Figure 5.

Primary hippocampal neurons from SLC25A1 nTg mice have increased dendritic branching, altered spine morphology and increased spontaneous activity. (A) Morphological assessment of cultured neurons at 15 DIV. Phalloidin staining (left) and unbiased computer-driven reconstruction (right) are shown along with quantification from n = 3 embryos per genotype. Sholl analysis: data are mean ± SEM. ***P < 0.0005 via two-way ANOVA. Spine density: data are mean ± SD with each data-point representing one neuron. Spine volume: data are displayed as a violin plot of each reconstructed spine’s volume with the solid line representing the median and dashed lines representing the 25th and 75th quartiles. ***P < 0.0005 via Student’s t-test (spine volume). (B) Immunostaining of cultured neurons for pre-/postsynaptic marker pairs Syn-1/Homer1 and Vglut2/Psd-95 at 15 DIV. Puncta were fit with 2 µm spots and normalized to neuron volume and spots co-localized if they were within 1 µm of each other.

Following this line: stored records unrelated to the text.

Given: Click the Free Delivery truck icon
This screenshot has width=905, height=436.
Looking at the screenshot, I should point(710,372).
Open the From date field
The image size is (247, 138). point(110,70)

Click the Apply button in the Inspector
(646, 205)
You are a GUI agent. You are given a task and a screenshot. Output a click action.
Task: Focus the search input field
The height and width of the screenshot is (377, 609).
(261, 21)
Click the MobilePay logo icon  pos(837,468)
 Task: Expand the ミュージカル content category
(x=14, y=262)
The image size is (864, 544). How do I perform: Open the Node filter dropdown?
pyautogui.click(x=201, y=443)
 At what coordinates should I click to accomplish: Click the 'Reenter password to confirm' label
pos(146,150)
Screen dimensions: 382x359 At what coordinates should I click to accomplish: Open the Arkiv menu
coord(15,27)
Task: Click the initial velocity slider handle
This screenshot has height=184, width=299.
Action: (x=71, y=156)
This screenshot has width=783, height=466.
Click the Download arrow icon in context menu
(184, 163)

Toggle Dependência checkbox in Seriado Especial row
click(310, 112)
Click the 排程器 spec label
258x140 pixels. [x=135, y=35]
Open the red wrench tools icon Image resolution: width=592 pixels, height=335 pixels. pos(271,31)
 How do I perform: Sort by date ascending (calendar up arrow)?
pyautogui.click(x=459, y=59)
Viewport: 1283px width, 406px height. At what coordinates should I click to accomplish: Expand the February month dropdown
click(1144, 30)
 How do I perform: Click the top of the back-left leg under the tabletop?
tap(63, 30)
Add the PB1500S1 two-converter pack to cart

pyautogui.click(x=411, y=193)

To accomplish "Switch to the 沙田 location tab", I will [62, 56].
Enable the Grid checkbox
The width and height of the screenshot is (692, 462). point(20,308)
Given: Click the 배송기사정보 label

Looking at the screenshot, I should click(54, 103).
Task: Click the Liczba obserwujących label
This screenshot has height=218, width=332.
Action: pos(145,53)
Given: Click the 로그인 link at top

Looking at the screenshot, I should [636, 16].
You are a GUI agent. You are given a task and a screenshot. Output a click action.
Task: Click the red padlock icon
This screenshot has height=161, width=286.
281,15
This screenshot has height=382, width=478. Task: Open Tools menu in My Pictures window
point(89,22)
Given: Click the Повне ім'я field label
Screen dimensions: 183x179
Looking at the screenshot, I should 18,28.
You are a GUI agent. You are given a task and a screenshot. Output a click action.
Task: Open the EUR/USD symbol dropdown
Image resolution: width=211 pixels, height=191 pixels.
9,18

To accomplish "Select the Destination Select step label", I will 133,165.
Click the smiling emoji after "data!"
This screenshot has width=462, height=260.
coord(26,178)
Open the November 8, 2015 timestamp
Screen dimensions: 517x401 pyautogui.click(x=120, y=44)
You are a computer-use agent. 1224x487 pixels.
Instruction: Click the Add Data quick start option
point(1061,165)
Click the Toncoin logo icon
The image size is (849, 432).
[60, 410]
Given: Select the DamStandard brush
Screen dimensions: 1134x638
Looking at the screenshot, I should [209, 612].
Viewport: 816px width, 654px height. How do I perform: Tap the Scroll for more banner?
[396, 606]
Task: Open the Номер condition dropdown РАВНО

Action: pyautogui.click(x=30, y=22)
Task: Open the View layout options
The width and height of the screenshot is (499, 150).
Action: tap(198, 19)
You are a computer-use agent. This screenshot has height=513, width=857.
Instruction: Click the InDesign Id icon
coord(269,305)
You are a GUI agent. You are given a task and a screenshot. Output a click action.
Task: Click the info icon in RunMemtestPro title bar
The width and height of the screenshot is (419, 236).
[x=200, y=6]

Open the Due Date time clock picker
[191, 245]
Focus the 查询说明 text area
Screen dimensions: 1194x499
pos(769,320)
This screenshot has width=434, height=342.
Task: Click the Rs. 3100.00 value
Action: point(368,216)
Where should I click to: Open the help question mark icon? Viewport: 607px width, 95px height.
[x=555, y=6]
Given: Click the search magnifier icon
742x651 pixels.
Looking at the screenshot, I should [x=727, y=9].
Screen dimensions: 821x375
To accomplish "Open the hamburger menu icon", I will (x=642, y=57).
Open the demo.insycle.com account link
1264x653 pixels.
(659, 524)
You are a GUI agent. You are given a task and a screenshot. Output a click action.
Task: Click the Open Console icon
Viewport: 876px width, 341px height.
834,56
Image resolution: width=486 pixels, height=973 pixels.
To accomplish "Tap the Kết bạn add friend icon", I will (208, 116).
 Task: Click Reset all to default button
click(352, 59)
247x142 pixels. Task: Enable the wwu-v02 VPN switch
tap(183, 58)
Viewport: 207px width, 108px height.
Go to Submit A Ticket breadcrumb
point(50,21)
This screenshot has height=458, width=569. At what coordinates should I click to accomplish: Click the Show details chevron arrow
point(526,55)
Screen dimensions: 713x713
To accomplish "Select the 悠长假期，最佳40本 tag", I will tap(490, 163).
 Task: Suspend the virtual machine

Data are mean ± SD with each data-point representing one neuron, n = 3 wild-type (WT) and n = 4 SLC25A1 nTg embryos. *P < 0.05 via Student’s t-test. (C) MEA spontaneous activity. Left: Histogram showing the number of active electrodes per network expressed as the relative frequency in percent. The vertical line demarks eight active electrodes, which is the minimum value required to be considered a mature network. *P < 0.05 via Mann–Whitney test comparing frequency distributions. Right: Spontaneous activity measured by mean firing rate. Each data-point is an independent network of cultured neurons and exhibits at least 8 of 16 active electrodes. *P < 0.05, **P < 0.005 via mixed effects analysis with Sidak’s multiple comparison test. Data are from six embryos per genotype.